Il était nécessaire à la fois d’homogénéiser les bâtiments de différentes époques de construction (datant des années 1878 aux années 1955) et également de démolir et reconstruire des parties neuves, tout en conservant une façade historique sur la rue Bergère. De plus, il a fallu également créer trois niveaux de sous-sol dont une partie en taupe, édifier un auditorium enterré sous une cour, effectuer des reprises en sous-œuvre sous les mitoyens avoisinants ainsi que restaurer certains ouvrages classés. Pour mener à bien ce chantier titanesque, une méthodologie pointue a été mise en place, suivant un découpage précis, notamment pour les cinq zones de travaux les plus importantes. Ainsi, les zones 1 et 2, se trouvant à l’est de l’îlot, longent la rue du Conservatoire. Quant aux zones 2 et 3, qui occupent le centre de l’îlot et la zone 4, elles sont toutes trois bordées des rues Bergère et Sainte-Cécile. En fait, les bâtiments tertiaires des secteurs de 1 à 4 sont seulement réhabilités, alors que ceux du secteur 5, détruits, font l’objet d’une construction neuve. Cette dernière a permis l’exécution, en infrastructure, de trois niveaux enterrés destinés à du stationnement (2e, 3e et 4e sous-sol), le 4e niveau logeant des locaux techniques et des espaces fonctionnels secondaires (salles de fitness et de musculation, etc.). Mais cette phase de travaux, obligeant à se développer sous le bâti existant, a nécessité la pose difficile d’un plancher de reprise, avec la réalisation de poutres sur tabourets et de reprises en sous-œuvre périmétriques. De plus, la création d’une rampe circulaire de parking de 25 m de diamètre, présentant une emprise plus importante que la zone de travaux neufs, a entraîné la réalisation d’une partie de cet ouvrage sous l’immeuble en place de six étages. Cela a généré le coulage d’une énorme poutre sur tabouret de 20 m de longueur par 4 m de hauteur et 0,60 m d’épaisseur, dans le volume du mur existant et dans la hauteur du premier sous-sol. Cette poutre étant reprise par des poteaux, du second au quatrième sous-sol. La rampe, qui se prolonge aux troisième et quatrième sous-sols, y est ensuite coulée. D’autre part, en infrastructure, le pignon dégagé, résultant de la démolition d’une partie du bâti, devient une seule façade vouée à être remodelée.

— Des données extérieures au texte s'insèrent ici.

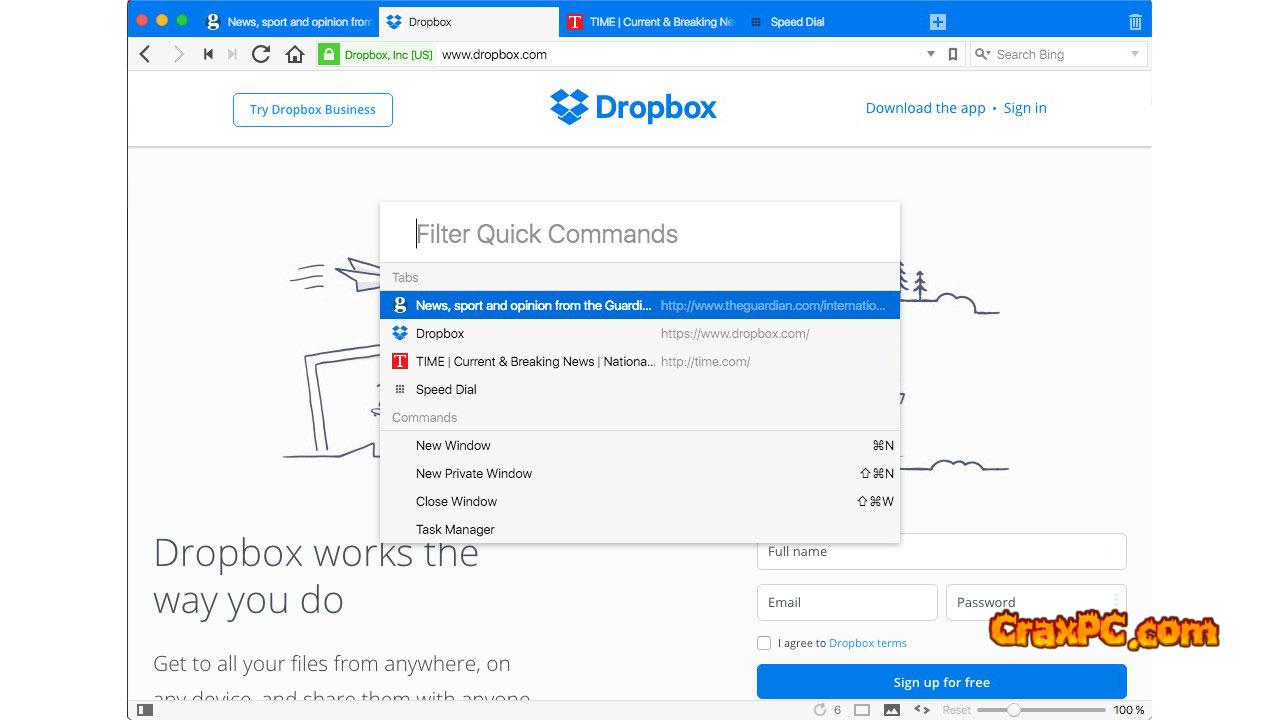1280x720 pixels.
Task: Expand the address bar history dropdown
Action: pyautogui.click(x=931, y=55)
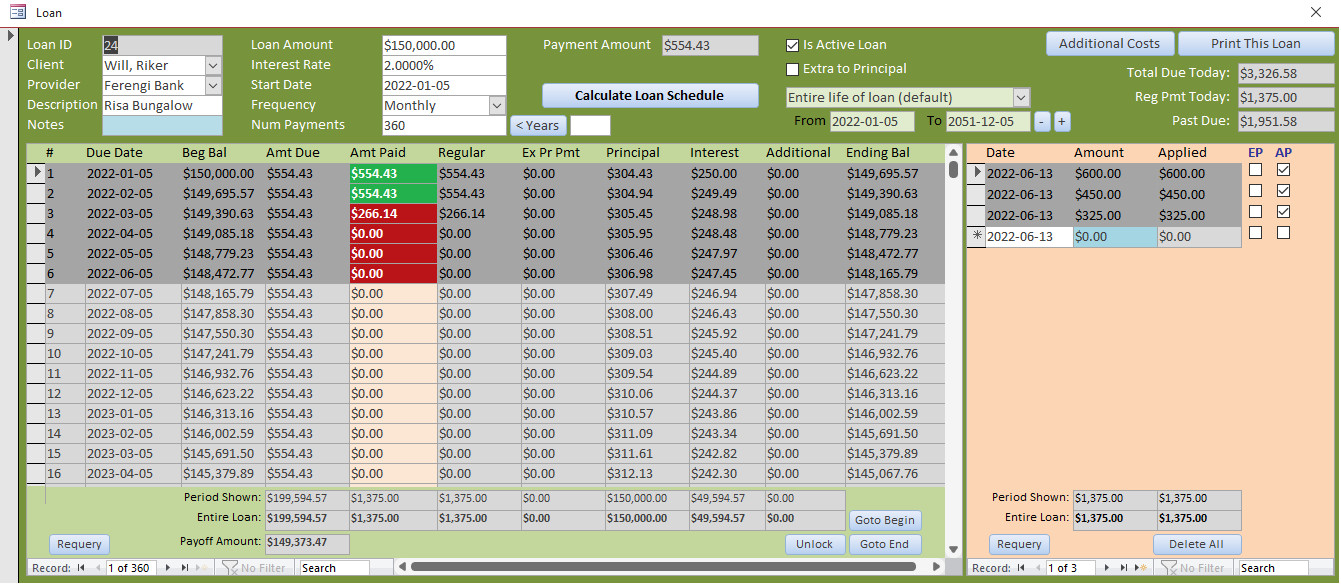Click the Ending Bal column header
This screenshot has width=1341, height=585.
tap(878, 153)
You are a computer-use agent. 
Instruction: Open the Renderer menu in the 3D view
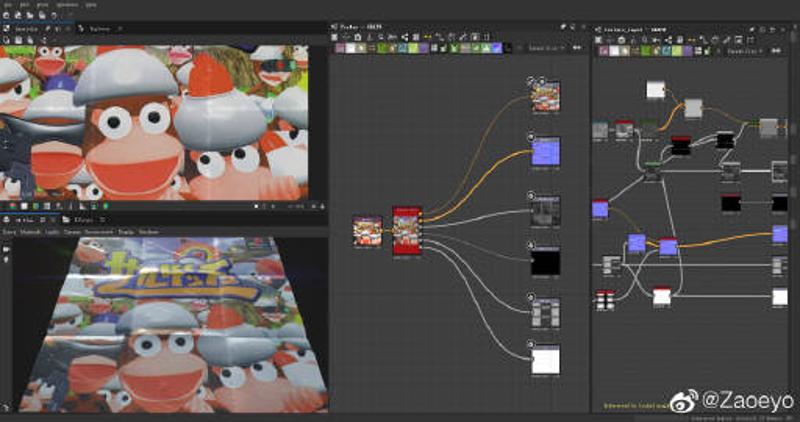click(148, 231)
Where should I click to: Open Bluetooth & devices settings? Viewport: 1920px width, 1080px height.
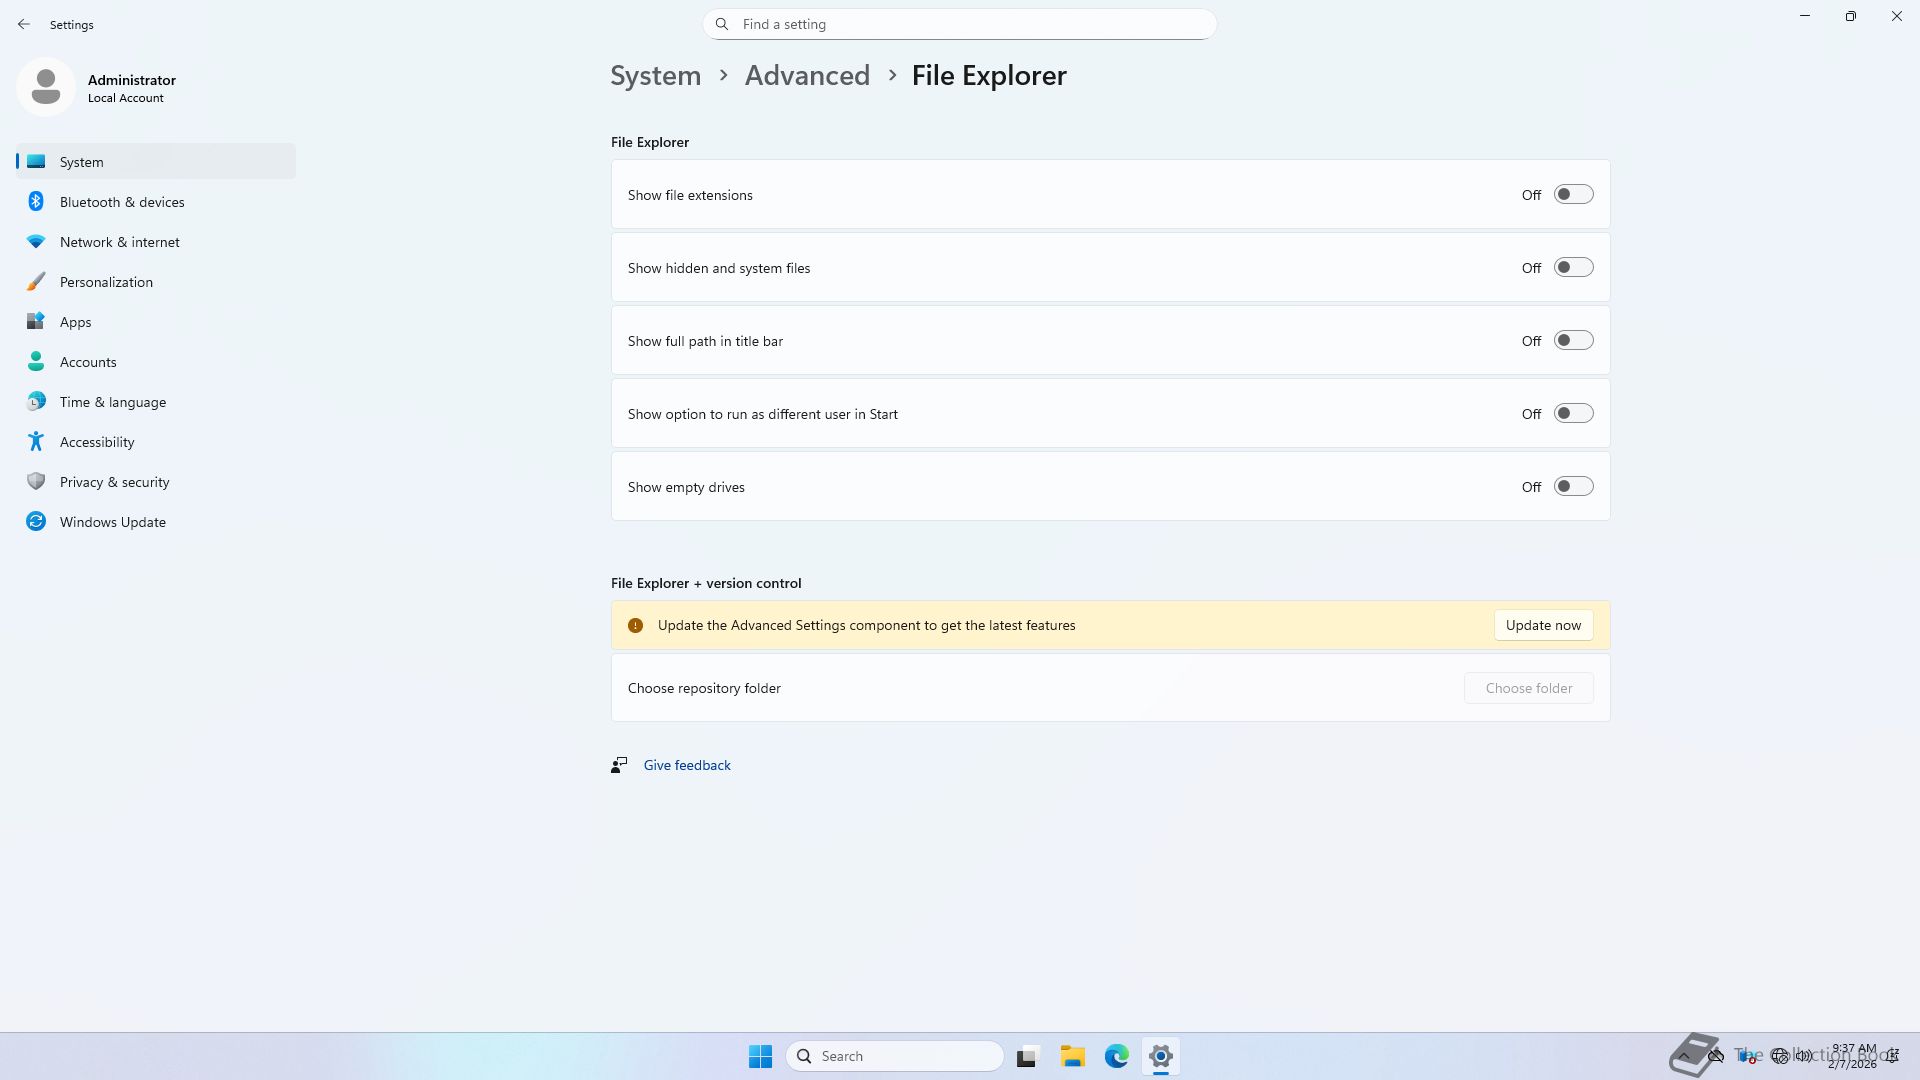tap(121, 202)
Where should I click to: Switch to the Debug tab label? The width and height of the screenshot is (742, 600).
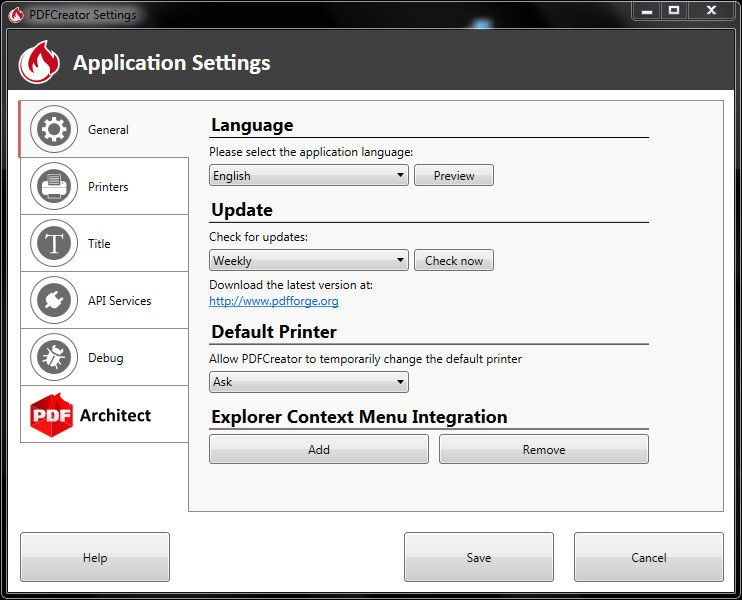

Remises aux normes des divers locaux

Les travaux de création de la nouvelle façade se sont échelonnés selon deux phases liées à deux portions de façades traitées. Sachant qu’il a fallu maintenir provisoirement les deux pans de façades en place, tout en les démolissant différemment, afin de pouvoir reconstruire de nouvelles façades, à l’arrière des murs. Des baies vitrées ont également été créées, lors de la reconstruction, pour s’harmoniser au plus près avec le bâti conservé alentour. Par ailleurs, dans la zone 2, en bordure d’îlot, une autre phase compliquée de travaux a été réalisée. En effet, il a fallu glisser en sous-sol, un amphithéâtre de 280 m2, sous une cour existante et au droit de l’ancienne salle des coffres. Ce volume dépassant l’emprise de la cour, des reprises en sous-œuvre de certaines façades ont été nécessaires. Une épaisse poutre sur tabourets en béton de 20 m de longueur a alors été coulée. De plus, des parois blindées et le coulage de plusieurs poteaux de soutien ont été réalisées. Concernant la morphologie même du bâti, et notamment celui implanté en cœur d’îlot, les diverses entités s’organisent autour de cours intérieures ou d’atriums coiffés de verrières. Ce principe a l’avantage d’offrir un éclairage naturel aux différents espaces de travail. Et les façades conservées, comme celle longeant la rue Bergère, sont restaurées à l’identique, car étant inscrites à l’Inventaire supplémentaire des monuments historiques. Enfin, les travaux de réhabilitation des espaces intérieurs ont permis une indispensable remise aux normes en vigueur (électricité, plomberie, chauffage, climatisation, etc.) ainsi qu’un aménagement de conception plus contemporaine de ces locaux anciens.

Seuls les espaces principaux, situés au rez-de-chaussée et au premier niveau, et dont les agencements à caractère « remarquable », également inscrits à l’Inventaire, sont restaurés à l’identique.